In 2011, Vietnam contracted with Japan Atomic Power to have a feasibility study conducted on the construction of a second nuclear power plant called Ninh Thuan 2, near Ninh Thuan 1. This plant will be constructed using U.S. or Japanese technology. Westinghouse, a U.S. subsidiary of Japan's Toshiba corporation, is very interested in building Ninh Thuan 2. They just signed an agreement with Vietnam to train staff to manage and operate nuclear power plants.
Vietnam pushed back the start of construction for Ninh Thuan 1 from 2014 to 2017. Just recently a government official said that the start of construction was now scheduled for 2019. Apparently creating the "legal framework" necessary for the construction project has proven to be more difficult that was expected. In addition, demand for electricity in Vietnam has not risen as much as was forecast. The demand this year was about a hundred and fifty billion kilowatt hours as opposed to the predicted demand of around two hundred billion kilowatt hours. This is partly due to reduced economic growth.

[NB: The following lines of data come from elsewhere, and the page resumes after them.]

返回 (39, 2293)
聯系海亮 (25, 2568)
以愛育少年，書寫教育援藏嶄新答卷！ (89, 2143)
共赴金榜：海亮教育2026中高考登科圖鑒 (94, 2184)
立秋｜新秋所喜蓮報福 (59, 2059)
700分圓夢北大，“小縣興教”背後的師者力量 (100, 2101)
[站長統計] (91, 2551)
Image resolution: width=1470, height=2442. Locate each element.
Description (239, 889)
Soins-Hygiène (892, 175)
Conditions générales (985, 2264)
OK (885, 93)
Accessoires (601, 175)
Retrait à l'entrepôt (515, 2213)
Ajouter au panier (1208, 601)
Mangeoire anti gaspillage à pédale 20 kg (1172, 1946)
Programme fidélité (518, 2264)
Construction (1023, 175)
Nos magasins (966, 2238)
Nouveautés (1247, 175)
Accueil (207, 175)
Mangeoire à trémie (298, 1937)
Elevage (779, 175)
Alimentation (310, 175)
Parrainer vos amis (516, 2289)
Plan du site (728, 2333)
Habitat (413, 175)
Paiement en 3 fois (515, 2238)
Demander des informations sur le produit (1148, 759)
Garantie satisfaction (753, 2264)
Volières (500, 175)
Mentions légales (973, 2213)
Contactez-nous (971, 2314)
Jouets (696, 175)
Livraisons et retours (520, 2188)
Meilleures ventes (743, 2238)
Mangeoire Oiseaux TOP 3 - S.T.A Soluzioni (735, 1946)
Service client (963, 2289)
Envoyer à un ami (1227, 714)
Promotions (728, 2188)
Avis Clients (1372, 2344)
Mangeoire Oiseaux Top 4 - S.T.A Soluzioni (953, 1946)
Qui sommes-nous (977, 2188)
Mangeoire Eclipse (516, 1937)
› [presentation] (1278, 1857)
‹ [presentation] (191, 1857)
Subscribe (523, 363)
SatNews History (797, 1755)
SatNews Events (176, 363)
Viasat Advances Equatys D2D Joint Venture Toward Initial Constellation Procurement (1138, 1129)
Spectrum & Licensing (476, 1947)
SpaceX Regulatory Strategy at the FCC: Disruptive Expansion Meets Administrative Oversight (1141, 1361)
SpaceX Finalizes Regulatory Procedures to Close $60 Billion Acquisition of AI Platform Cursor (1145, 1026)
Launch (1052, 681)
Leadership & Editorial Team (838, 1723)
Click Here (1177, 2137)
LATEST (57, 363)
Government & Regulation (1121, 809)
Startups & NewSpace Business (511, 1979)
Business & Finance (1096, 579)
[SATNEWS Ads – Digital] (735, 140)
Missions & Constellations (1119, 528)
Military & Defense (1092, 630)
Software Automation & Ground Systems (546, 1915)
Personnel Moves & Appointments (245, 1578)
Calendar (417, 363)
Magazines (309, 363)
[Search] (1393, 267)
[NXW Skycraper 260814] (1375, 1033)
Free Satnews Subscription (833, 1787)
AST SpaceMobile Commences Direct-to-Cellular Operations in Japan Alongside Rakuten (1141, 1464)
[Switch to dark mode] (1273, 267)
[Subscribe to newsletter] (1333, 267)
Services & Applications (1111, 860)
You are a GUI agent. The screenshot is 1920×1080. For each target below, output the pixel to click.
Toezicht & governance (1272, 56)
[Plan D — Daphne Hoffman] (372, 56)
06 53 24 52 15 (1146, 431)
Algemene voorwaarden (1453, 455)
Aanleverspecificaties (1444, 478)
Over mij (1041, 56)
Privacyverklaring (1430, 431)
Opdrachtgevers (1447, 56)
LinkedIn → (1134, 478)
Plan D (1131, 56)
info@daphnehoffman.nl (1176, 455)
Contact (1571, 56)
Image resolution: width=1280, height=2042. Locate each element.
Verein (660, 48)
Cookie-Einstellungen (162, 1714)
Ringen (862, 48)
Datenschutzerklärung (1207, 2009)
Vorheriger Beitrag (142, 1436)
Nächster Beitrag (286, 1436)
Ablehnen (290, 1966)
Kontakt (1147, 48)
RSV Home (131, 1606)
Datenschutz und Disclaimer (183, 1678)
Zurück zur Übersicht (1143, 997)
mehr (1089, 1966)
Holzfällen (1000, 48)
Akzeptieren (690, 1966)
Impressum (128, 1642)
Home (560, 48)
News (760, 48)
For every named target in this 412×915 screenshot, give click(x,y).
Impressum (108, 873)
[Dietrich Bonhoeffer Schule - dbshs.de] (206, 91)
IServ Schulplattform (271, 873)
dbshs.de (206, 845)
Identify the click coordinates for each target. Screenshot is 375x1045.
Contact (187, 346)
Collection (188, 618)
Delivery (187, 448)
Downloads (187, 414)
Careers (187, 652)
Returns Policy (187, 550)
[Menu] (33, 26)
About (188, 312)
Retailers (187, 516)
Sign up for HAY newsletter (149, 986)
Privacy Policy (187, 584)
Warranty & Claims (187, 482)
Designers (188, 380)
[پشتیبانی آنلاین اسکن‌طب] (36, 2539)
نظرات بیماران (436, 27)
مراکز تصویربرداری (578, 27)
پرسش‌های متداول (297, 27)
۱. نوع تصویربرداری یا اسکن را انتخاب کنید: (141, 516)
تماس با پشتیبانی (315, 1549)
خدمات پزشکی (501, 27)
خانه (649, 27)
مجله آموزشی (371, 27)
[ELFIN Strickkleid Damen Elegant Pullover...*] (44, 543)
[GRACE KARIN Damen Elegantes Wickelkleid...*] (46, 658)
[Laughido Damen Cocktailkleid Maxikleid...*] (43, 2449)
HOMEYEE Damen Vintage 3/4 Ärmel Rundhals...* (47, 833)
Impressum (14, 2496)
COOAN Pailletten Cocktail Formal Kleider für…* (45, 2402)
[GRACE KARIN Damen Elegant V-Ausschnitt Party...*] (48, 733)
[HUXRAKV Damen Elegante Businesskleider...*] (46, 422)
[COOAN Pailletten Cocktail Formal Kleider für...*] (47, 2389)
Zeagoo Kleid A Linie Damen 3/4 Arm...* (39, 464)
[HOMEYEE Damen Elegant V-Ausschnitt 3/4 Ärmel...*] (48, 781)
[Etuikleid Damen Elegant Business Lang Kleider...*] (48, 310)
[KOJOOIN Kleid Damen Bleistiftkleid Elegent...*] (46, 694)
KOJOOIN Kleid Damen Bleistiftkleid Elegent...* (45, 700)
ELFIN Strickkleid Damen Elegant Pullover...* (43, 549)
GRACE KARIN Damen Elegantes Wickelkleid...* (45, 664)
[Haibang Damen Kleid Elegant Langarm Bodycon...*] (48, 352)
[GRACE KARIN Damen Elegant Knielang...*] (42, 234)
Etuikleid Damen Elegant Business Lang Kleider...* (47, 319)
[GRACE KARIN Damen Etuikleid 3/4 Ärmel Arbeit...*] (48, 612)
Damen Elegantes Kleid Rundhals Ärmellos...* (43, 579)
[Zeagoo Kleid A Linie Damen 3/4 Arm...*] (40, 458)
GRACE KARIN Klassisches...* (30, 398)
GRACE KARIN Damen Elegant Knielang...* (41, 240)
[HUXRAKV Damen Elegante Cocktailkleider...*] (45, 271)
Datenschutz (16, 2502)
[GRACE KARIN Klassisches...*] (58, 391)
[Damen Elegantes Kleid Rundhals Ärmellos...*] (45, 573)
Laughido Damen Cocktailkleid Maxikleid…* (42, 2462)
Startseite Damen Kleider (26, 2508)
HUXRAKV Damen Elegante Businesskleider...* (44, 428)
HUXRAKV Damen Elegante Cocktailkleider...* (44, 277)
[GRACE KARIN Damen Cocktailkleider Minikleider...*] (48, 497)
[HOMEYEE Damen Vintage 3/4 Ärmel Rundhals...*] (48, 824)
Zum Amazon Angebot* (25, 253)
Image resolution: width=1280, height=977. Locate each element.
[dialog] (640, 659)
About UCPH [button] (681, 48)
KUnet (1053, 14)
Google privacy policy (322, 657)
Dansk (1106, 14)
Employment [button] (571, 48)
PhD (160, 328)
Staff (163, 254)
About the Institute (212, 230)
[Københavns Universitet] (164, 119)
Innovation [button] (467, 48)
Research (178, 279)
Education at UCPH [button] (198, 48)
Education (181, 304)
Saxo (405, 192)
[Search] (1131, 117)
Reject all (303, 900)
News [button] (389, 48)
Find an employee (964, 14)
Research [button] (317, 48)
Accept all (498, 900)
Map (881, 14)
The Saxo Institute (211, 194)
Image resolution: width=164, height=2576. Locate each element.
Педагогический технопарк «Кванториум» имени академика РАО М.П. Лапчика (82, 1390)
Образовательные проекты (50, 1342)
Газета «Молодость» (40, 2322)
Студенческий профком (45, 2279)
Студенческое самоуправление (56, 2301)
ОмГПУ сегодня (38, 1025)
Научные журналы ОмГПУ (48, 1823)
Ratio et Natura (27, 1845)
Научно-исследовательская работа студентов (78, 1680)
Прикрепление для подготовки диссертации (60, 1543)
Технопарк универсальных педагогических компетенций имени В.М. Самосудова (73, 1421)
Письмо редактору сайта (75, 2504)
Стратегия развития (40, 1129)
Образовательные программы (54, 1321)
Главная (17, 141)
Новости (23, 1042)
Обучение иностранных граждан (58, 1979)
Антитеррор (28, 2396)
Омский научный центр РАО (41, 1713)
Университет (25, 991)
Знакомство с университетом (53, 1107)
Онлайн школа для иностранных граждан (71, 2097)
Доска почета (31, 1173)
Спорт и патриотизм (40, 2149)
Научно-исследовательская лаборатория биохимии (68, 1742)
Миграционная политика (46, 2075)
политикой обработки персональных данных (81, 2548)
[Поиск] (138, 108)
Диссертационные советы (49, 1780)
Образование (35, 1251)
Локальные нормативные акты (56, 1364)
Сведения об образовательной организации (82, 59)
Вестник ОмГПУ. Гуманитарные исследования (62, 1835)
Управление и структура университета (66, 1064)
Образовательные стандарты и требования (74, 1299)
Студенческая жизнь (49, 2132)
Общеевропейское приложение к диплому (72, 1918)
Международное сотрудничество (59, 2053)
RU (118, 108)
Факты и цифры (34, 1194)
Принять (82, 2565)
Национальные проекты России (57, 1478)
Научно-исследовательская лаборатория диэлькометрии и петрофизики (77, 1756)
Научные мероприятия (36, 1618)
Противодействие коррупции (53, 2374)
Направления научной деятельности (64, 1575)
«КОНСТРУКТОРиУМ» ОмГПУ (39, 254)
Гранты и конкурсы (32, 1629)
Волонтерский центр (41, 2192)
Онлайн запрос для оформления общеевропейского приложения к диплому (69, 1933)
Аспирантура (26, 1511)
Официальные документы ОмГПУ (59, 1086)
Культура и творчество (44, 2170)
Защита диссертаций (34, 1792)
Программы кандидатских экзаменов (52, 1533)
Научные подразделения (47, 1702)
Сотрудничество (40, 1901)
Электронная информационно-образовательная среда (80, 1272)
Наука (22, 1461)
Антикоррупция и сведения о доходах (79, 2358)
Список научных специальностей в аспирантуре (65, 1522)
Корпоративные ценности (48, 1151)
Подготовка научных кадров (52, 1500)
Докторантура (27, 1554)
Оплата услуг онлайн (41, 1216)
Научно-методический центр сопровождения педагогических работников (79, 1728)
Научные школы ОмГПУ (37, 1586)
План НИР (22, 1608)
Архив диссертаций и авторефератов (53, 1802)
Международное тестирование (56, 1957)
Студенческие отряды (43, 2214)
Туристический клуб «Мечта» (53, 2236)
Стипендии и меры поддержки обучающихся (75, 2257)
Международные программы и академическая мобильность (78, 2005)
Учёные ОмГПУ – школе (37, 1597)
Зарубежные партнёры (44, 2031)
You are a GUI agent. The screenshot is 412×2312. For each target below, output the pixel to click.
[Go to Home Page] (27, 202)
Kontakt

Safety concerns have also slowed work on the nuclear projects. The Fukushima nuclear disaster in Japan caused the Vietnamese government to reassess its safety protocols. Fortunately for the Vietnamese people, the government is making nuclear safety a priority.
Vietnam was ranked one hundred nineteenth in an international corruption index in 2014 out of one hundred and seventy five nations. Corruption in the construction, operation and/or regulation of nuclear power reactors can have devastating consequences. Corruption was part of the cause of the Fukushima nuclear disaster.
There is also the matter of nuclear blackmail. If Russia goes ahead with its plan, it could easily turn off the Ninh Thuan 1 power plant any time it wanted to pressure Vietnam to support its foreign policy. Considering that it will be five years before construction of the first power reactor even begins in Vietnam, they would be better served to explore alternative sustainable sources of power such as solar, wind and tidal systems.